The topic of Energy-from-Waste (EfW) isn’t a new one in the global waste and recycling debate, but the truth is that when it comes to the implementation of energy recovery technologies, the picture varies greatly from one nation to the next.
And even more so when it comes to the topic of decentralised systems.
A look at the waste export landscape
The export of our country’s ‘difficult to dispose of’ wastes – in particular, plastic waste – has been in the spotlight for a number of years. And it was China’s ban on plastic waste imports in 2018 which arguably produced a domino effect – seeing many Southeast-Asian countries also tighten import policies.
This was a turning point in the world of waste and recycling and a much-needed shake-up for countries – like the UK – which have knowingly been shipping hundreds of thousands of tonnes to overseas nations, for disposal.
In fact, the Environment Agency estimates that approximately 210,000 tonnes of plastic waste are exported from England to countries such as Malaysia, Turkey, Taiwan, Indonesia, and Pakistan, each year.
But why is this the case? Why are firms looking overseas for a solution? Surely, we should be looking to recover it in the country of origin.
The truth is it’s all about attitude and mindset.
The language we use to describe ‘waste’ is wrong – it’s actually a ‘resource’, and it needs to be more widely thought of in this way.
And it’s in this same way that the responsibility of compliantly processing waste should be on the country that is creating it – in order to reap not only the ethical and environmental benefits, but the financial ones too.
At present, it’s reported that 67% of the country’s plastic packaging is exported as refuse-derived fuel (RDF), but we have the opportunity to stop exports and boost our own national recycling infrastructure.
As a result, this would see us paving the way and setting a shining example when it comes to best practice, not contravening the regulations and looking for alternatives.
Is the UK equipped to tackle its own waste?
It’s no secret that for a long time, the UK hasn’t been ready – capacity-wise – to manage the high volume of non-recyclable wastes it produces.
And it’s time to change this.
It was only last year that a report was released – by UK think tank, Policy Connect – stating that EfW plants are ‘the answer to the country’s national waste crisis.’
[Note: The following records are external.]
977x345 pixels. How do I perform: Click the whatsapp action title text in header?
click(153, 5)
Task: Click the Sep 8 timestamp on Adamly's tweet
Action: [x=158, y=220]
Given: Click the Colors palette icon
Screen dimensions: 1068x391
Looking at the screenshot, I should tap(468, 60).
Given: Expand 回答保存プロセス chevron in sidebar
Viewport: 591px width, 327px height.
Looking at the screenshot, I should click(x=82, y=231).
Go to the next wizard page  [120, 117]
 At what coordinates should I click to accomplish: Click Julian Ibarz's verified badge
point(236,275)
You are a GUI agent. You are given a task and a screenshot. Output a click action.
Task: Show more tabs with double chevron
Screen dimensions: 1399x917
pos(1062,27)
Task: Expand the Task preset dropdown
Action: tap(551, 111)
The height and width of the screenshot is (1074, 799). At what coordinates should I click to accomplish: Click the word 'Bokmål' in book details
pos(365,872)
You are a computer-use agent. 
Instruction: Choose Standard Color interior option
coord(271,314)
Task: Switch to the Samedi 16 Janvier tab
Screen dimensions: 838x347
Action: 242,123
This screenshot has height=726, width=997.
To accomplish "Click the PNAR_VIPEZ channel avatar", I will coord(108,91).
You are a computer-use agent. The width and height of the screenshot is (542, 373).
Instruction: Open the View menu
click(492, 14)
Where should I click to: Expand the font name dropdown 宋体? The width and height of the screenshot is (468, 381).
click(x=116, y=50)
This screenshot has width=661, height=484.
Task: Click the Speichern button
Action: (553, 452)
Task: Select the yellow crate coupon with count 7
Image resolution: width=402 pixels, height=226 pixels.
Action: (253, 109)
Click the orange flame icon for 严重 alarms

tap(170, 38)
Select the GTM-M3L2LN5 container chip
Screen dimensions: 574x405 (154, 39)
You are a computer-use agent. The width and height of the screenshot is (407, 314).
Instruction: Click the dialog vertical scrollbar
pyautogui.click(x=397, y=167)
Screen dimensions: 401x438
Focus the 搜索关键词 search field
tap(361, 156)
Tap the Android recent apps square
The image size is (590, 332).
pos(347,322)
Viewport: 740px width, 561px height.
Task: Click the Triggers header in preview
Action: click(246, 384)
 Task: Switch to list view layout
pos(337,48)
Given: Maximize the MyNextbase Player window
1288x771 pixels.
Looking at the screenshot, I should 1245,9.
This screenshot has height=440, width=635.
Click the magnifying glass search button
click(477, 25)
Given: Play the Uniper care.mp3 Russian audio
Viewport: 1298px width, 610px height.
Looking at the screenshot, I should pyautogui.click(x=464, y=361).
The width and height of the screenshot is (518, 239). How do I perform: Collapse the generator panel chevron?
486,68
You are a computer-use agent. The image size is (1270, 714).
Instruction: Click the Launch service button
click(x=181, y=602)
But of the circa 50 EfW plants in the UK, not all of the heat generated is being utilised – with research uncovering that less than a quarter of the plants are synced to an external power take-off.
It’s therefore clear to see that there’s a lot of work to be done nationwide to help tackle and resolve this issue, and to empower the UK to be able to harness the resource potential of its own wastes.
And that’s where decentralised solutions could hold the answer.
What are the benefits of decentralised energy recovery facilities?
Unlike larger, centralised solutions, localised plants allow for greater resource utilisation – in the form of thermal energy, as well as the more easily redistributed electrical power.
First and foremost, larger plants rely on aggregating wastes – such as RDF and SRF – from smaller collectors, whereas if smaller EfW solutions are implemented on a local scale, the transportation of wastes, and in turn pollution levels, can be significantly minimised.
If these wastes are travelling less distance to be processed, this helps to reduce transport-related carbon emissions.
In turn, this also leads to the creation of more localised jobs, which can also decrease the number of people commuting greater distances.
It’s also no surprise that smaller-sized solutions require less space compared to their larger counterparts, meaning selecting a location is less restrictive – and it may even be faster to obtain planning permissions for this kind of plant.
But it isn’t simply the environmental and logistical impact which is more favourable with decentralised systems – due to their reduced size and localised nature – they also don’t incur the same grid connection costs and there’s more likelihood of the heat being utilised to power communities in towns and cities – instead of it simply being lost.
Assuming responsibility for our own wastes
By keeping and treating waste in the country of origin, this enables us to utilise end-of-life materials sustainably, to generate power locally.
And this not only assists in making sure that, as a nation, we’re all accountable for our own wastes, but that local environments are benefiting from energy locked up in this resource.
In the end, as we will never eliminate these wastes, if we’re going to close the waste management loop effectively, we need to boost our national infrastructure, treat these wastes as a resource, and introduce tougher penalties for illegal exports – only then can we remedy the root cause of the issue and embrace our wastes for what they really are, a valuable energy source.